The invention is not restricted by the description on the basis of the exemplary embodiments. Rather, the invention includes any new feature and any combination of features, which includes, in particular, any combination of features in the patent claims, even if this feature or this combination itself is not explicitly stated in the patent claims or exemplary embodiments.

LIST OF REFERENCE SYMBOLS

10 Layer sequence

20 Detection element

30 Fastening element

50 Sound waves

400 Electrical connection

450 Electronics

101 Surface

102 Side face

While the invention has been particularly shown and described with reference to specific embodiments, it should be understood by those skilled in the art that various changes in form and detail may be made therein without departing from the spirit and scope of the invention as defined by the appended claims. The scope of the invention is thus indicated by the appended claims and all changes which come within the meaning and range of equivalency of the claims are therefore intended to be embraced.

Claims

1. An acoustic sensor, comprising:

a layer sequence which can be caused to vibrate, and

at least one detection element which is in mechanical contact with the layer sequence and is designed to convert vibrations into electrical signals,

wherein the layer sequence is a radiation-emitting layer sequence.

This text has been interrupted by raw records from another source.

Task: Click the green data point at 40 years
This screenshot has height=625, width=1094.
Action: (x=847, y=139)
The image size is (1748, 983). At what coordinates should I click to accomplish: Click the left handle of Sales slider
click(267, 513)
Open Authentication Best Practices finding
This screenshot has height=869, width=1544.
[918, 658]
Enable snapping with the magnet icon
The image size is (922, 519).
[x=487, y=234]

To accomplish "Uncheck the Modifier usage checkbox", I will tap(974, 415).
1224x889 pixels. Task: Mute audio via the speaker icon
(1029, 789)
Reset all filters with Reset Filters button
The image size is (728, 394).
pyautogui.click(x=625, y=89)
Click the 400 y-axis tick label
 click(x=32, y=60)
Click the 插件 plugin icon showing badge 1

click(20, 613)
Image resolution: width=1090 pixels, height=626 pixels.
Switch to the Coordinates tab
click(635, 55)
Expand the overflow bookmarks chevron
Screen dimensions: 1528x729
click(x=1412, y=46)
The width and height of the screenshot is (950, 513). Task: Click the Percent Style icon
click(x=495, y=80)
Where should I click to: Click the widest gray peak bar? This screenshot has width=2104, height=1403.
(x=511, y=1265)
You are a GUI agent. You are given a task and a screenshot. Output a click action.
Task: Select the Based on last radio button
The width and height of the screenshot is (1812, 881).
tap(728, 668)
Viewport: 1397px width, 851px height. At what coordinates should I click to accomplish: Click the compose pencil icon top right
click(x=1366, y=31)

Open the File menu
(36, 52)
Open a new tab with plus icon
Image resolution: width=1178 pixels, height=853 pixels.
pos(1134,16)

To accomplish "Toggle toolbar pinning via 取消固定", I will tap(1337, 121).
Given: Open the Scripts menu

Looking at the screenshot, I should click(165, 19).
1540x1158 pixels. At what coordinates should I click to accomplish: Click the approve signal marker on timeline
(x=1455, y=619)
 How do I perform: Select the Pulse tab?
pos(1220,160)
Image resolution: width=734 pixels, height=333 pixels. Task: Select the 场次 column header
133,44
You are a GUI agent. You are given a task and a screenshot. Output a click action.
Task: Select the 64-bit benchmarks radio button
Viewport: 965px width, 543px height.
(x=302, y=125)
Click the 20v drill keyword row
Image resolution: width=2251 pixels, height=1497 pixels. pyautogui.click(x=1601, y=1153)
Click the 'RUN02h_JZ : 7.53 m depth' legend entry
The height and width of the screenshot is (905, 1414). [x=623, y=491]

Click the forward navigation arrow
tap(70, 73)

2. The acoustic sensor of claim 1,

wherein the layer sequence has two surfaces, at least one surface (101) of which is an emission face.

3. The acoustic sensor of claim 1,

wherein the layer sequence has fastening elements on at least two side faces, between which fastening elements the layer sequence is mounted in a vibratory manner.

4. The acoustic sensor of claim 1,

wherein at least one fastening element comprises a detection element.

5. The acoustic sensor of claim 3, further comprising:

a further layer sequence which can be caused to vibrate and is arranged beside the layer sequence, a detection element being arranged between the layer sequences as a fastening element.

6. The acoustic sensor of claim 2,

wherein the detection element is arranged in a flat manner on a section of a surface of the layer sequence.

7. The acoustic sensor of claim 2,

wherein the layer sequence has an emission face, and

wherein the detection element is arranged on that surface of the layer sequence which faces away from the emission face of the layer sequence.

8. The acoustic sensor of claim 1,

wherein the detection element comprises at least one of a piezo ceramic or a piezo film.

9. The acoustic sensor of claim 7,

wherein the detection element comprises a vibration body and a magnet.

10. The acoustic sensor of claim 1,

wherein the layer sequence comprises an optoelectronic component which is selected from a light emitting diode and an organic light emitting diode.

11. The acoustic sensor of claim 10,

wherein the optoelectronic component is a flexible organic light emitting diode.

12. The acoustic sensor of claim 1, further comprising:

a microprocessor which is connected to the detection element in an electrically conductive manner and processes the electrical signals,

a driver which is connected to the microprocessor in an electrically conductive manner and receives the processed signals,

wherein the emission of radiation by the layer sequence is able to be controlled using the driver.

13. The acoustic sensor of claim 1,

comprising a multiplicity of layer sequences arranged beside one another,

wherein at least one layer sequence is in mechanical contact with at least one detection element.

14. The acoustic sensor of claim 1,

wherein all layer sequences are in mechanical contact with at least one detection element in each case.

15. A method of operating an acoustic sensor, the method comprising:

providing a radiation-emitting layer sequence as a layer sequence; and

causing the radiation-emitting layer sequence to vibrate in an acoustic sensor.